-- begin Source passage --

MTD deadline: 0 daysGet Ready Now →

The Four-Day Work Week for Freelancers — Is It Possible?

The Accounted Business Team·9 March 2026·8 min read

The four-day work week has gone from fringe idea to mainstream conversation in record time. Large-scale trials across the UK, Iceland, and beyond have produced compelling results: happier employees, lower burnout rates, and — perhaps most surprisingly — no drop in productivity. Some companies even reported increased output.

But here is the thing. Almost all of this research has been conducted in traditional workplaces. Offices. Teams. Companies with HR departments and structured workflows. If you are a freelancer or sole trader, you might be looking at these headlines and thinking: "That is lovely, but how on earth does it apply to me?"

It is a fair question. And the answer is more nuanced — and more encouraging — than you might expect.

Why Freelancers Should Care About the Four-Day Week

At first glance, the four-day work week might seem irrelevant to freelancers. After all, one of the supposed benefits of self-employment is that you already control your own schedule. You can work whenever you want, right?

Your Accounted dashboard — income, expenses, and tax at a glance Your Accounted dashboard — income, expenses, and tax at a glance

In theory, yes. In practice, most freelancers work far more than five days a week, not fewer. A 2024 survey by IPSE found that over 40 per cent of UK freelancers regularly work evenings and weekends. The freedom to set your own hours often becomes the freedom to never stop working.

If that sounds familiar, our piece on how to stop working evenings and weekends might strike a chord.

The four-day week is not really about the number of days. It is about being intentional with your time, setting boundaries, and recognising that more hours do not automatically mean more — or better — output. And those principles are just as relevant to someone working from their spare bedroom as they are to someone in a corporate office.

The Maths: Can You Afford It?

-- end Source passage --

▸ Stated exercise a:
In the article on the four-day work week for freelancers, what share of UK freelancers did the 2024 IPSE survey find regularly work evenings and weekends?

-- begin Stored rows --

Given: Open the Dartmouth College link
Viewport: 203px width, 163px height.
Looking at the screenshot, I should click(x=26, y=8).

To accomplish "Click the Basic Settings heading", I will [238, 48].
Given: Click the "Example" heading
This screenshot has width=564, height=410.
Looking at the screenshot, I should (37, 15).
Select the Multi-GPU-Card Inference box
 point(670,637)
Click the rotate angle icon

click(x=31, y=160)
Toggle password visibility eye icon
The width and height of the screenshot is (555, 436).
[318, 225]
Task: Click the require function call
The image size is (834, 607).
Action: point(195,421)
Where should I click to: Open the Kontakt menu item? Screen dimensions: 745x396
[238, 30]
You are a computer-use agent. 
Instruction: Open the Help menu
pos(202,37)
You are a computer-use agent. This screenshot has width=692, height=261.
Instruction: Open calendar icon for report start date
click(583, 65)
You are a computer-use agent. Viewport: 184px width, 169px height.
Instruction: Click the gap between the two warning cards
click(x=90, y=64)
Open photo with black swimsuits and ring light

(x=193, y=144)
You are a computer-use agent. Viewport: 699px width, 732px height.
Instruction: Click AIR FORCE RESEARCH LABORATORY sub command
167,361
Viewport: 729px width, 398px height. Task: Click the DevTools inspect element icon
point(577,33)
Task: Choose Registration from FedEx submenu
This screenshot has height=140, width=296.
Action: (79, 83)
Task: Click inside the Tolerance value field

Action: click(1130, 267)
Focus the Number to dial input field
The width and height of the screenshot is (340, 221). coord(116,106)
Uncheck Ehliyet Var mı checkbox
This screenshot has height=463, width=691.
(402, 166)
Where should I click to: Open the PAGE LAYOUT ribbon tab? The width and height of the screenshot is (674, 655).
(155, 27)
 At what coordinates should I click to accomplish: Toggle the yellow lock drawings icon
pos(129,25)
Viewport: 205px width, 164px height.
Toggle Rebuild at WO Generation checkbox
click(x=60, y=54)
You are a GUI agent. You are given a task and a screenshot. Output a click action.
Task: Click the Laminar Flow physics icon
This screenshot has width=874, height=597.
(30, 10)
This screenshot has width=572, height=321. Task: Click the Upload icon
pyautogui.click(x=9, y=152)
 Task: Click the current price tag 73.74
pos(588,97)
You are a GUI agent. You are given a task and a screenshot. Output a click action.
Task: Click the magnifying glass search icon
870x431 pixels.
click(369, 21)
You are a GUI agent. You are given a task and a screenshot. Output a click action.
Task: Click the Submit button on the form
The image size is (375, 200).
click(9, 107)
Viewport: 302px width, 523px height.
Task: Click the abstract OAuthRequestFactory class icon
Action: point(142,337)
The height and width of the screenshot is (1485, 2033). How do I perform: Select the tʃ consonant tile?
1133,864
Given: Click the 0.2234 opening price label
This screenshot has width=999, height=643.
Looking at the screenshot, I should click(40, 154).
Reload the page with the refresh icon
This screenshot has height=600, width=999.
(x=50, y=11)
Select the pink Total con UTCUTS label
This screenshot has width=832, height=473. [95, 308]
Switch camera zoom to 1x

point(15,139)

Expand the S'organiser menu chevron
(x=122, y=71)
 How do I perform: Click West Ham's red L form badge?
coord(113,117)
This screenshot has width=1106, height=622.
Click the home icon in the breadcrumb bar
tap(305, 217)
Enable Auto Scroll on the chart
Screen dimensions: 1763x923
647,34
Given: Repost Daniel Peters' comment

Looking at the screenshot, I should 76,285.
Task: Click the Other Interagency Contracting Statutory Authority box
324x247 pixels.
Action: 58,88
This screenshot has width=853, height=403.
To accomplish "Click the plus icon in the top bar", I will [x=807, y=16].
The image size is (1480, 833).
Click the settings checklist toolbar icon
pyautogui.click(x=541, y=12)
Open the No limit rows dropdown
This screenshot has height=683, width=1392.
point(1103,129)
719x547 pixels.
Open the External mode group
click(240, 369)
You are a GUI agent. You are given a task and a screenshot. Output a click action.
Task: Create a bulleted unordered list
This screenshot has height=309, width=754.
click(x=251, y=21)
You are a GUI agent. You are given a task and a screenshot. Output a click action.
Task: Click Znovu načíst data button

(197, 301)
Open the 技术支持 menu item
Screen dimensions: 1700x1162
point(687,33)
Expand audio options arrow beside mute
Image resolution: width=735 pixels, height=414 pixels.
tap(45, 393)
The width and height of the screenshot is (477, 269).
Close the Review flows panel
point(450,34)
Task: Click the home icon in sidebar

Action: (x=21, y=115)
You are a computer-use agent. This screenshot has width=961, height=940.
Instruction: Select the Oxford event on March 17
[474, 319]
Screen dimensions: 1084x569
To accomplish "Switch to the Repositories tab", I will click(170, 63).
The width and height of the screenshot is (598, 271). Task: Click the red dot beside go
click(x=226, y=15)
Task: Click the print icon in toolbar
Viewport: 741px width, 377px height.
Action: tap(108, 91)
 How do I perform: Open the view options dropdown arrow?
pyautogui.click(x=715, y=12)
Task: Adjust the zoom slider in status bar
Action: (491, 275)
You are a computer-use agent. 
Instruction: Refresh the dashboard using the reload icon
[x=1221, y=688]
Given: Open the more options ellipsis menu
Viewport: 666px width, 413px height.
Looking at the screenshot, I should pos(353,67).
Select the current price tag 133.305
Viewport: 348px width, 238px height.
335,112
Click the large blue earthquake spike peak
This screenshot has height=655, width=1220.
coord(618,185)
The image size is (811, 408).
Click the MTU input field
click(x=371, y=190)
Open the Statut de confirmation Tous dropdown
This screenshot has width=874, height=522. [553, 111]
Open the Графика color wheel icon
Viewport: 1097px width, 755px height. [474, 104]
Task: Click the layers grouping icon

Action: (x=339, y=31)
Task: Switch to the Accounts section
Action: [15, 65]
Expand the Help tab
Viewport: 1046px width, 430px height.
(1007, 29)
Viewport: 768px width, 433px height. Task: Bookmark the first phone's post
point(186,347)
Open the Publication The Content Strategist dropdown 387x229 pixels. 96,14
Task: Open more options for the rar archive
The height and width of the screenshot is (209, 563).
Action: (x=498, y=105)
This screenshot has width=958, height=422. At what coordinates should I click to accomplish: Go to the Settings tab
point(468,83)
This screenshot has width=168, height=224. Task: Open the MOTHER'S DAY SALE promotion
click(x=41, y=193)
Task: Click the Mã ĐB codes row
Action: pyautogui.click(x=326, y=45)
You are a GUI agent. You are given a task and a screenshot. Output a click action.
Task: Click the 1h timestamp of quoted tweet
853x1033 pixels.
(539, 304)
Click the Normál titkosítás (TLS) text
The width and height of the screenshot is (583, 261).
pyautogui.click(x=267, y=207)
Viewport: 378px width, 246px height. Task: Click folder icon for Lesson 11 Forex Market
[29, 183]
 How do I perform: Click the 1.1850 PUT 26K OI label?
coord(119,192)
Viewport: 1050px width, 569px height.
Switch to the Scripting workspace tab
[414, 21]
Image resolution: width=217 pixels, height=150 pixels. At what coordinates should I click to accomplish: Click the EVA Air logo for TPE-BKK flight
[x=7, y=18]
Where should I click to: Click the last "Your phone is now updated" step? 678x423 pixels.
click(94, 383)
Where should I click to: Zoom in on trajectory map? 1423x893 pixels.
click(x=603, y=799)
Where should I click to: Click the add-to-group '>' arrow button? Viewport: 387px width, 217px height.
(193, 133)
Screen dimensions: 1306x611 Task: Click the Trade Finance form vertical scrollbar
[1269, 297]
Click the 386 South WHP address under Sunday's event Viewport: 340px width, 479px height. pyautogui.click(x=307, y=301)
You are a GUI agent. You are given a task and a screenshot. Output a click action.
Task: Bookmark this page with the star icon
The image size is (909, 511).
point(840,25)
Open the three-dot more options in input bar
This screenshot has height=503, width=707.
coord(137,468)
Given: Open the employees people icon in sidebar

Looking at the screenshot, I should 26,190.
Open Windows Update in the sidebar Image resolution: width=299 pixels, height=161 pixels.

-- end Stored rows --

▸ Stated exercise b:
Rewrite the part of the records that opens with the line containing "Screen dimensions: 1084x569" and closes with the line containing "Open the Publication", swapping each "dropdown" for "drop-down" and keeping everything else unchanged. Give only those lines.

▸ Exercise response a:
Over 40 percent

▸ Exercise response b:
Screen dimensions: 1084x569
To accomplish "Switch to the Repositories tab", I will click(170, 63).
The width and height of the screenshot is (598, 271). Task: Click the red dot beside go
click(x=226, y=15)
Task: Click the print icon in toolbar
Viewport: 741px width, 377px height.
Action: tap(108, 91)
 How do I perform: Open the view options drop-down arrow?
pyautogui.click(x=715, y=12)
Task: Adjust the zoom slider in status bar
Action: (491, 275)
You are a computer-use agent. 
Instruction: Refresh the dashboard using the reload icon
[x=1221, y=688]
Given: Open the more options ellipsis menu
Viewport: 666px width, 413px height.
Looking at the screenshot, I should pos(353,67).
Select the current price tag 133.305
Viewport: 348px width, 238px height.
335,112
Click the large blue earthquake spike peak
This screenshot has height=655, width=1220.
coord(618,185)
The image size is (811, 408).
Click the MTU input field
click(x=371, y=190)
Open the Statut de confirmation Tous drop-down
This screenshot has width=874, height=522. [553, 111]
Open the Графика color wheel icon
Viewport: 1097px width, 755px height. [474, 104]
Task: Click the layers grouping icon

Action: (x=339, y=31)
Task: Switch to the Accounts section
Action: [15, 65]
Expand the Help tab
Viewport: 1046px width, 430px height.
(1007, 29)
Viewport: 768px width, 433px height. Task: Bookmark the first phone's post
point(186,347)
Open the Publication The Content Strategist drop-down 387x229 pixels. 96,14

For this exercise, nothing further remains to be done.